Contexte : une compagnie attractive dans un secteur en pleine consolidation
easyJet, l’une des principales compagnies low-cost européennes, fait l’objet d’un intérêt marqué de la part d’investisseurs. Le 29 mai 2026, le fonds américain Castlelake LP, spécialisé dans les actifs aéronautiques (avions, moteurs, leasing), a annoncé être « aux premiers stades d’examen d’une éventuelle offre » sur la compagnie britannique.
Cette annonce a fait bondir l’action easyJet de plus de 9-10 % en une séance. Castlelake dispose d’un délai « put up or shut up » jusqu’au 26 juin 2026 (17h00 à Londres) pour formuler une offre ferme ou abandonner le projet. À ce stade, aucune approche formelle n’a été faite auprès du conseil d’administration d’easyJet, qui a qualifié la démarche d’« opportuniste ».
Pourquoi easyJet attire les convoitises ?
- Un portefeuille de slots impressionnant : easyJet dispose de créneaux très précieux dans les aéroports européens congestionnés (Londres Gatwick, Luton, Paris Orly, Nice, etc.). Ben Smith, PDG d’Air France-KLM, a lui-même qualifié ce portefeuille de « très impressionnant ».
- Une flotte jeune (principalement des Airbus A320 family) et une présence forte sur le marché français et européen.
- Une valorisation perçue comme attractive dans un contexte de consolidation accélérée du secteur aérien européen (reprise de SAS par Air France-KLM, opérations sur ITA, TAP, etc.).
La position d’Air France-KLM
Le 7 juin 2026, Ben Smith a ouvert la porte à une possible implication du groupe franco-néerlandais lors d’une intervention à l’IATA :
- Air France-KLM n’est pas impliquée dans une offre actuelle.
- Mais le PDG a déclaré qu’il « prendrait absolument l’appel » de Castlelake si le fonds avançait avec une proposition concrète.
Cette position reflète la stratégie d’Air France-KLM de participer activement à la consolidation européenne tout en restant prudent sur les opérations hostiles ou trop coûteuses.
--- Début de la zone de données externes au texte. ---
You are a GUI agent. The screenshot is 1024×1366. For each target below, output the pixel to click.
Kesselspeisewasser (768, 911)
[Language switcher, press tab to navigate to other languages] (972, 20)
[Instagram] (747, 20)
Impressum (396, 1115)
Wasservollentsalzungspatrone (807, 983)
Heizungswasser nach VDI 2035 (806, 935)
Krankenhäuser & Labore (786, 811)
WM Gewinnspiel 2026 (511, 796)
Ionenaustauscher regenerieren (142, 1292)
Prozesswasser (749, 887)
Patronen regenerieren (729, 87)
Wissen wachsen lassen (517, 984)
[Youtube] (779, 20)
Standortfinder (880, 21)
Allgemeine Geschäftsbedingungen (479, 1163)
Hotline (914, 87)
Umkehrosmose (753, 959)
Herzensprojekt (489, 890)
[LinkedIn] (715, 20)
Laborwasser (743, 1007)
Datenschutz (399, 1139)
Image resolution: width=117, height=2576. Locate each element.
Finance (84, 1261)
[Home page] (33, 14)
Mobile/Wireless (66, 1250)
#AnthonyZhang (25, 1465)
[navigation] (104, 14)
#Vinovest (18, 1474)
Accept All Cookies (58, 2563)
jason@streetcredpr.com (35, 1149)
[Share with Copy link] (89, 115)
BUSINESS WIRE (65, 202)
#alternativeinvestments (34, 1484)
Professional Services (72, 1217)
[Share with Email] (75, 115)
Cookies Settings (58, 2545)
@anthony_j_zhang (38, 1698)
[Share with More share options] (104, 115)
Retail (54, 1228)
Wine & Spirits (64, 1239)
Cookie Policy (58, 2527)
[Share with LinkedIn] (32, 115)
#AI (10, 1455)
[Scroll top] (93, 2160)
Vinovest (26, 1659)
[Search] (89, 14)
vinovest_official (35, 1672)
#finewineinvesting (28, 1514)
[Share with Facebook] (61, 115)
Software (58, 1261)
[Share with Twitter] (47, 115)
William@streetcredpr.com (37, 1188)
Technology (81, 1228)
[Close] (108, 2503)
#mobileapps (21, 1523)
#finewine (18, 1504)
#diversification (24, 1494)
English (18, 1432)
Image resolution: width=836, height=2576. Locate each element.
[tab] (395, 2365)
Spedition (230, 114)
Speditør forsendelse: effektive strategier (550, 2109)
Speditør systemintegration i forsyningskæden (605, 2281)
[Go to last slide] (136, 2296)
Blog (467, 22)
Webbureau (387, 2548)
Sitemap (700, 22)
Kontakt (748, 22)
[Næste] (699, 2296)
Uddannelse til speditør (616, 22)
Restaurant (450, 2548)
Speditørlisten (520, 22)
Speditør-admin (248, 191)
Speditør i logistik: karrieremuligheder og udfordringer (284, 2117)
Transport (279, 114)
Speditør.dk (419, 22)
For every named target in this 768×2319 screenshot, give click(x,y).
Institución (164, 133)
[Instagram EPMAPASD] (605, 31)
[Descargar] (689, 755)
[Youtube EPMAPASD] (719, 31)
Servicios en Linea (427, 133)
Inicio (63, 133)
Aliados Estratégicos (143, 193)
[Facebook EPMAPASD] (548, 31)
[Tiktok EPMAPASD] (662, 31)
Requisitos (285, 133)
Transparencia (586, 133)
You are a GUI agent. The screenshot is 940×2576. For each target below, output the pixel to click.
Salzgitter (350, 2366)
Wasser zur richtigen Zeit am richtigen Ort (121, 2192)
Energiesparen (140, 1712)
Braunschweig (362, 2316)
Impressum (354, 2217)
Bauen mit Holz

Le groupe connaît bien Castlelake : il est en train de racheter les parts du fonds dans SAS pour prendre le contrôle majoritaire de la compagnie scandinave.
Antécédents historiques
Ce n’est pas la première fois qu’un rapprochement est évoqué :
- Fin 2008, Air France-KLM avait étudié le rachat d’une participation importante (environ 38 % détenus par le fondateur Stelios) pour environ 850 millions d’euros, projet finalement abandonné pour des raisons sociales et stratégiques.
- En 2019, des analystes de Citigroup avaient imaginé un rachat d’easyJet par Air France-KLM d’ici 2025.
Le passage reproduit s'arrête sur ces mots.